Fox Point is a neighborhood in the East Side of Providence, Rhode Island. It is bounded by the Providence and Seekonk rivers, Interstate 195 and the College Hill and Wayland neighborhoods. Fox Point is the southernmost neighborhood in the East Side area of Providence.

Fox Point retains much of its historical character, with housing stock dating from the 18th and 19th centuries in much of the neighborhood. Vernacular interpretations of the Federal, Greek Revival, and Italianate architectural styles are well represented West of Governor Street, while somewhat more recent construction dominates on Ives and Gano Streets.

==History==

Fox Point was originally used for farmland, but its economy quickly changed to maritime affairs with the construction of Providence's first port at India Point in 1680, becoming a major trading point in the Atlantic Triangular Trade of slaves, sugar cane, and rum between New England, the West Indies, and West Africa.

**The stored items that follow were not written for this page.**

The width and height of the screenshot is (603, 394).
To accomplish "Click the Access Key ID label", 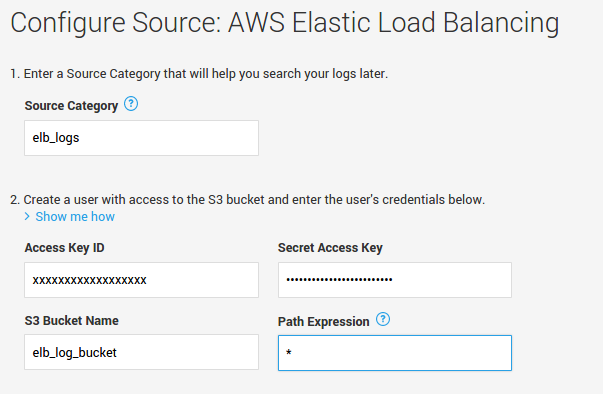I will [x=65, y=248].
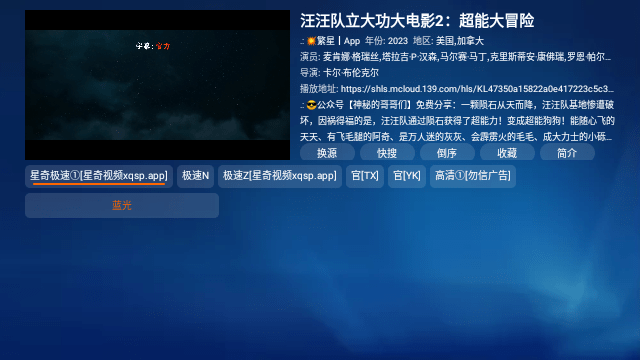
Task: Toggle 倒序 reverse order
Action: [447, 152]
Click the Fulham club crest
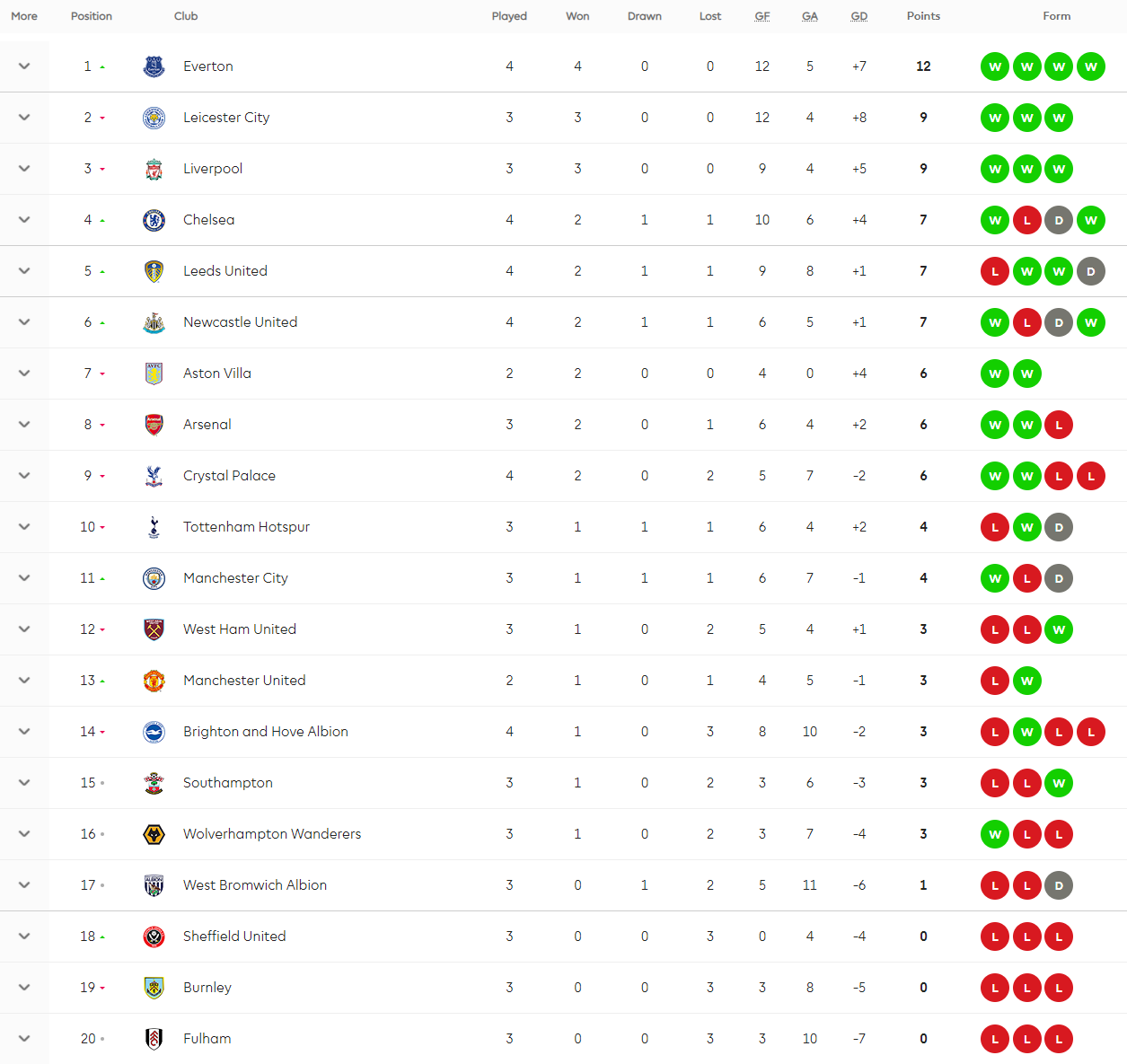Screen dimensions: 1127x1064 pos(154,1039)
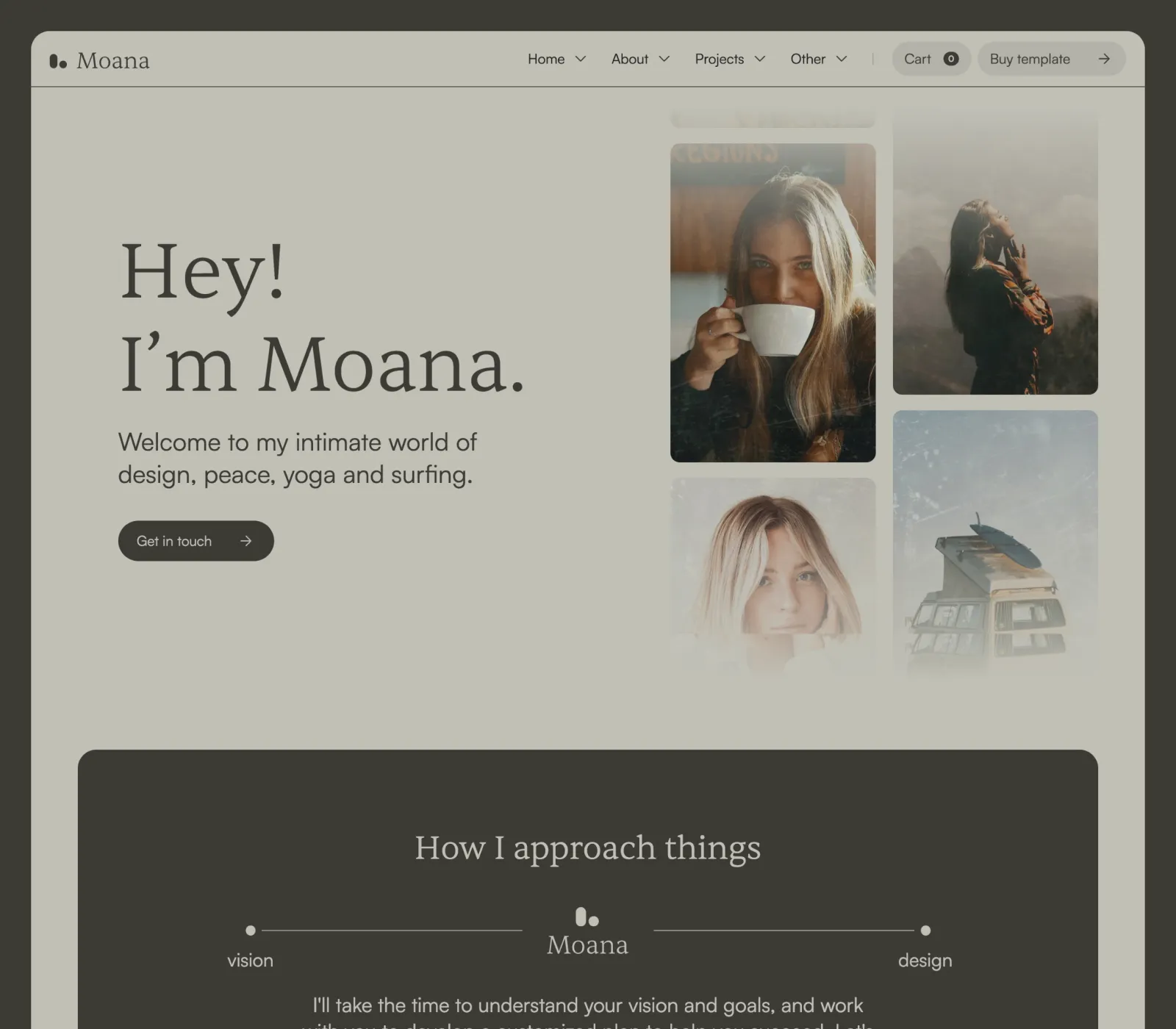Expand the About dropdown chevron
The height and width of the screenshot is (1029, 1176).
pos(664,59)
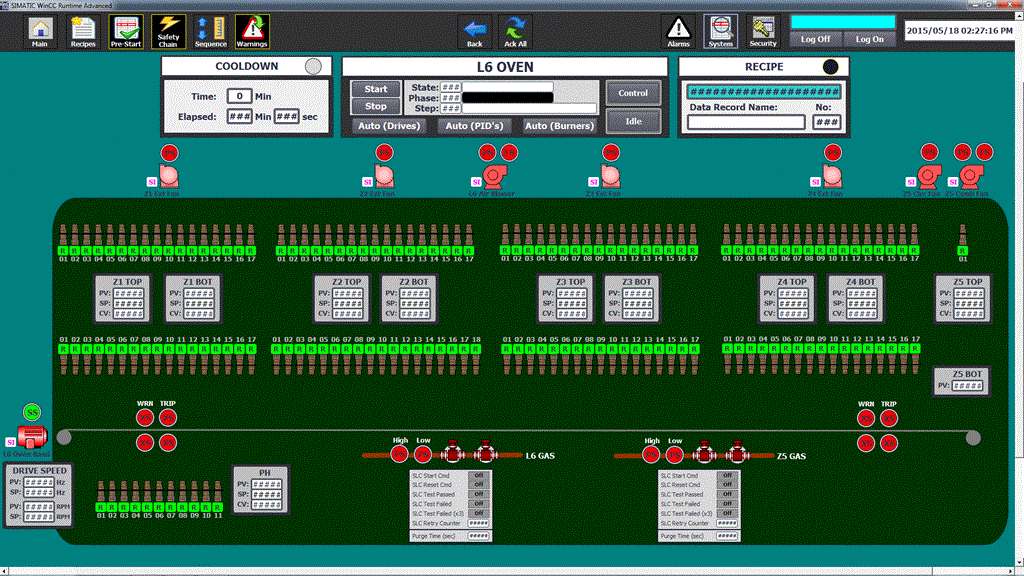Image resolution: width=1024 pixels, height=576 pixels.
Task: Open the Main screen icon
Action: [39, 31]
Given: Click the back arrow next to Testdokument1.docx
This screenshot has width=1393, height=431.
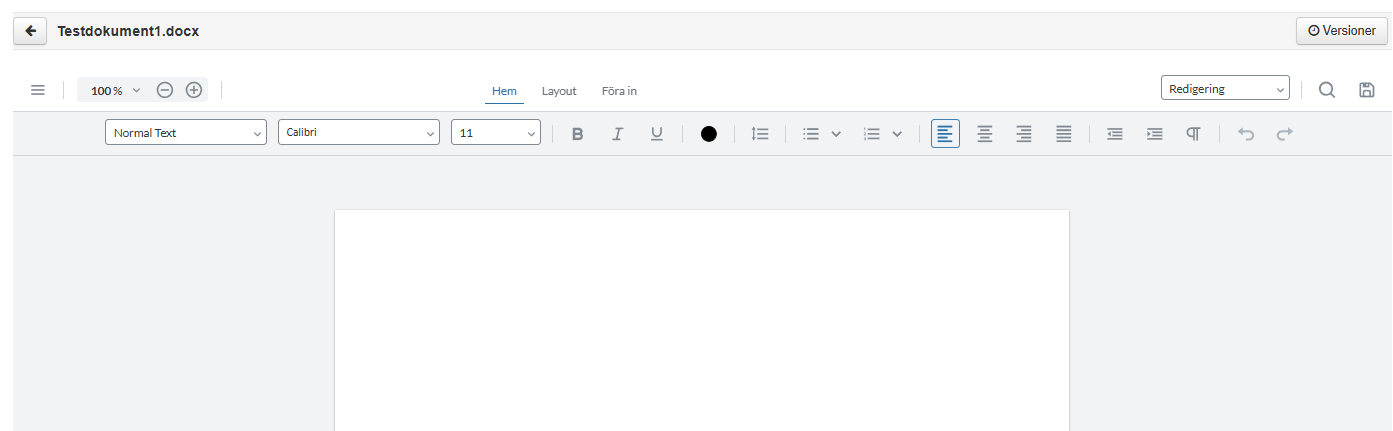Looking at the screenshot, I should click(x=31, y=31).
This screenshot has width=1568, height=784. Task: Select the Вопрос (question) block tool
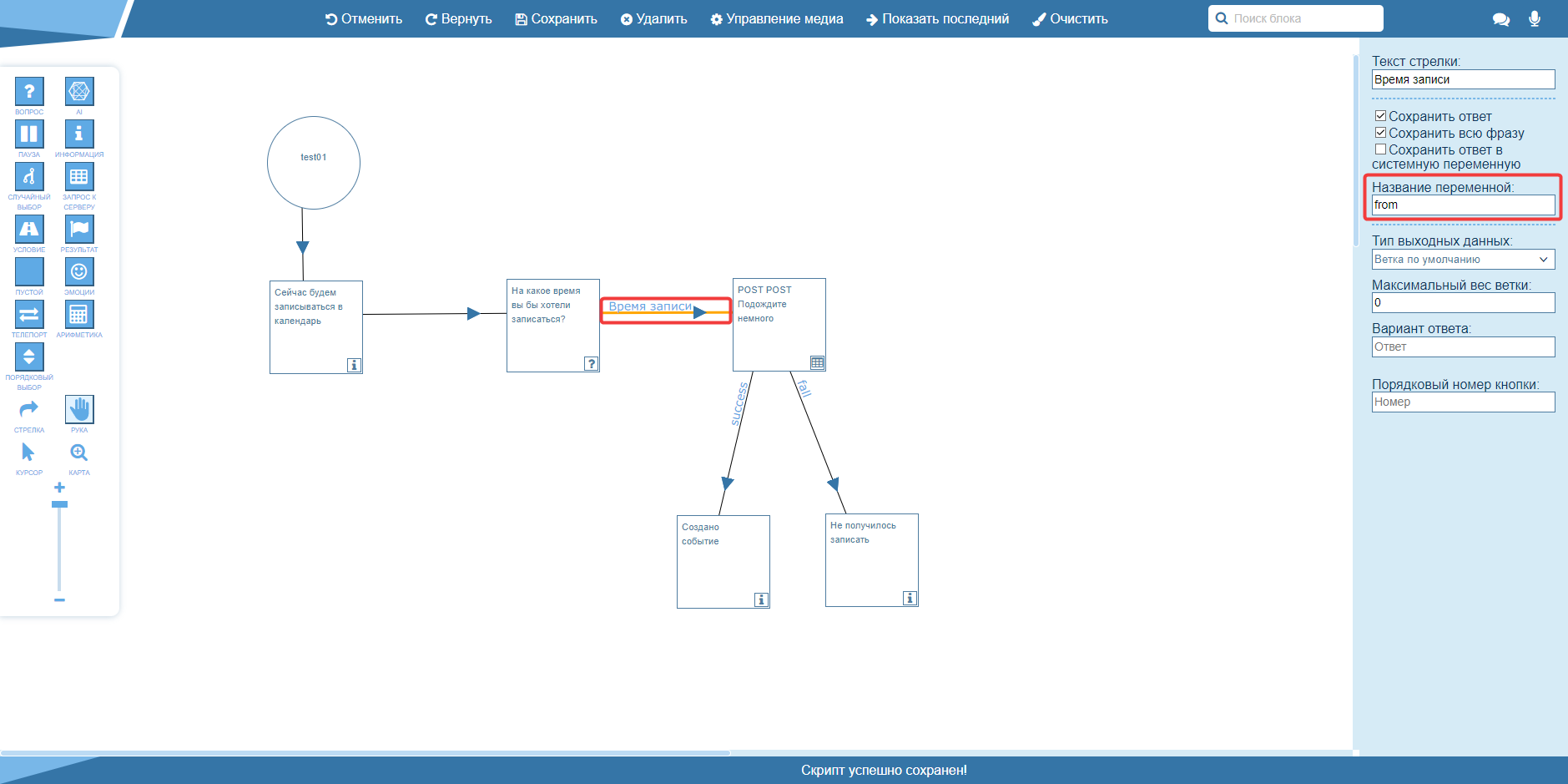tap(29, 91)
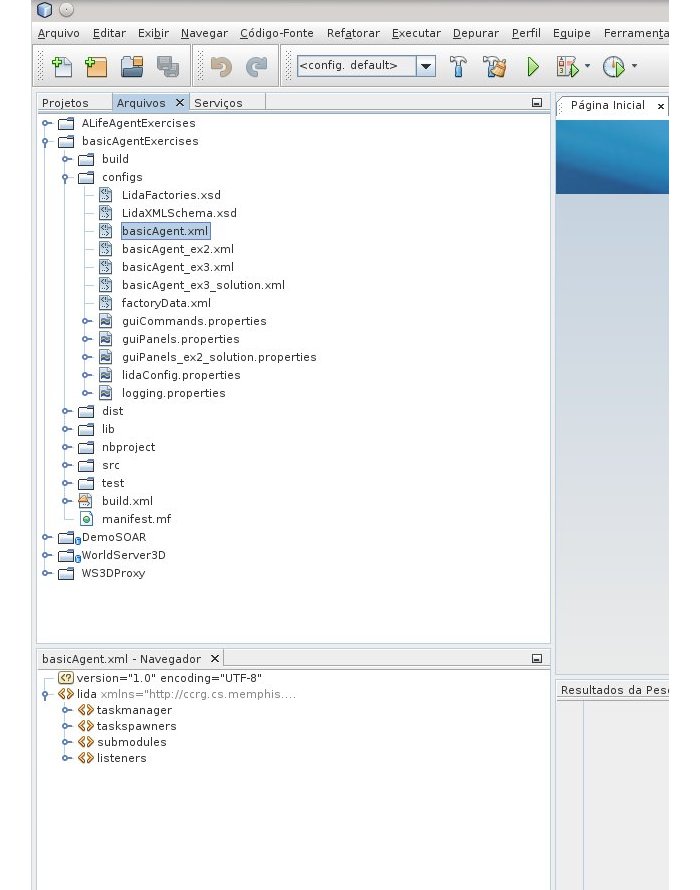
Task: Click the Build Project hammer icon
Action: coord(459,67)
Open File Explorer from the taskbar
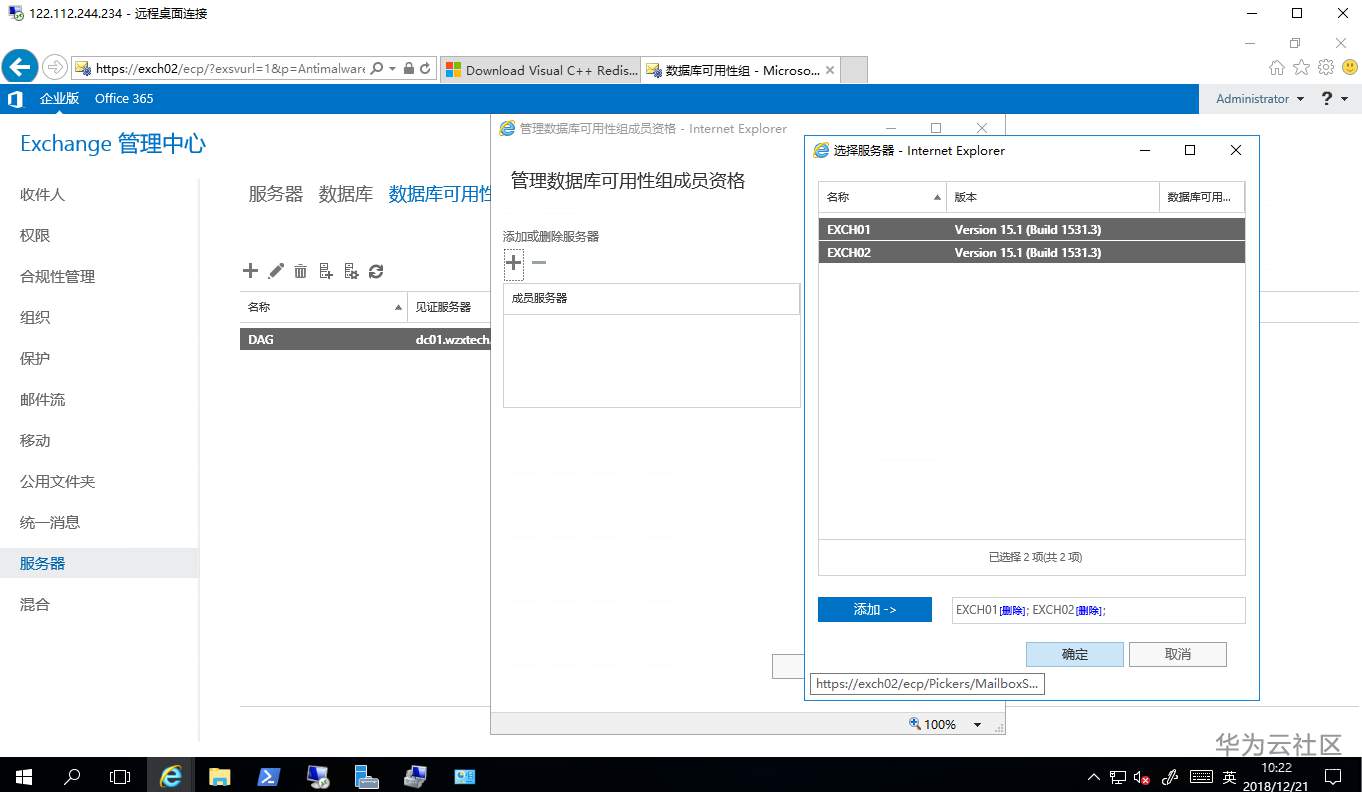 pos(219,776)
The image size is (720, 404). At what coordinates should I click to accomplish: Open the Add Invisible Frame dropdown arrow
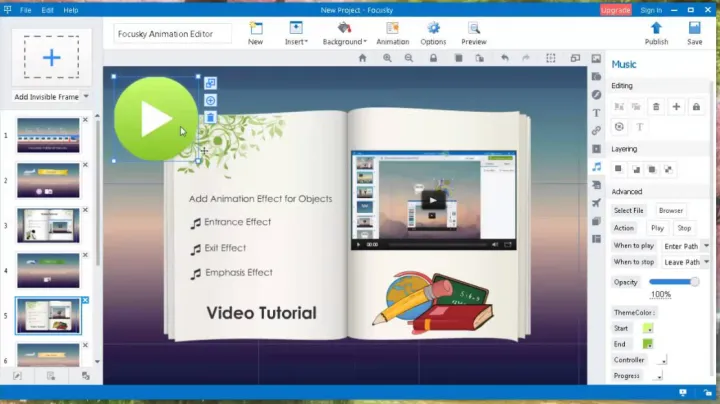(87, 97)
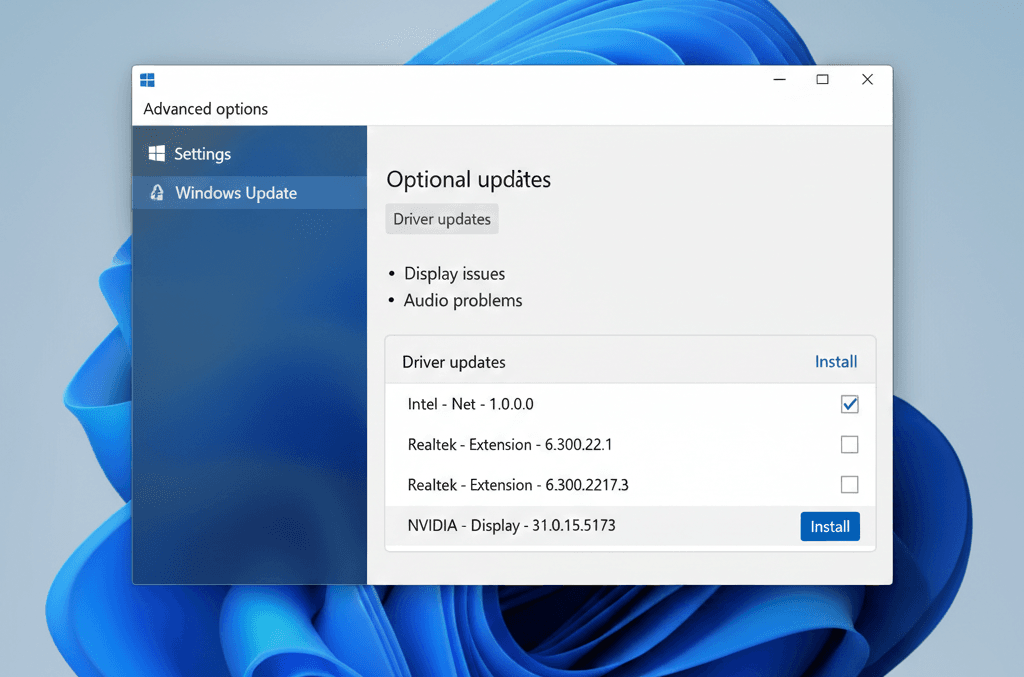1024x677 pixels.
Task: Select Windows Update label in the sidebar
Action: click(236, 193)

The neighborhood derives its name from Tockwotten Hill, which was largely leveled (along with slum residences) as part of a public works project in the 19th century. The fill was used to reclaim part of the Seekonk River now consisting of Gano Street and land to the east of Gano Street. Once the area's street grid had been laid, Fox Point developed as a residential neighborhood.

However, Fox Point became an attractive location for industry with the completion of the Boston and Providence Railroad and regular steamship connections to ports along the East Coast. The new industry, in turn, attracted many immigrants. Irish were the first wave, and the neighborhood became home to increasing numbers of Portuguese and Cape Verdeans by the second half of the 19th century.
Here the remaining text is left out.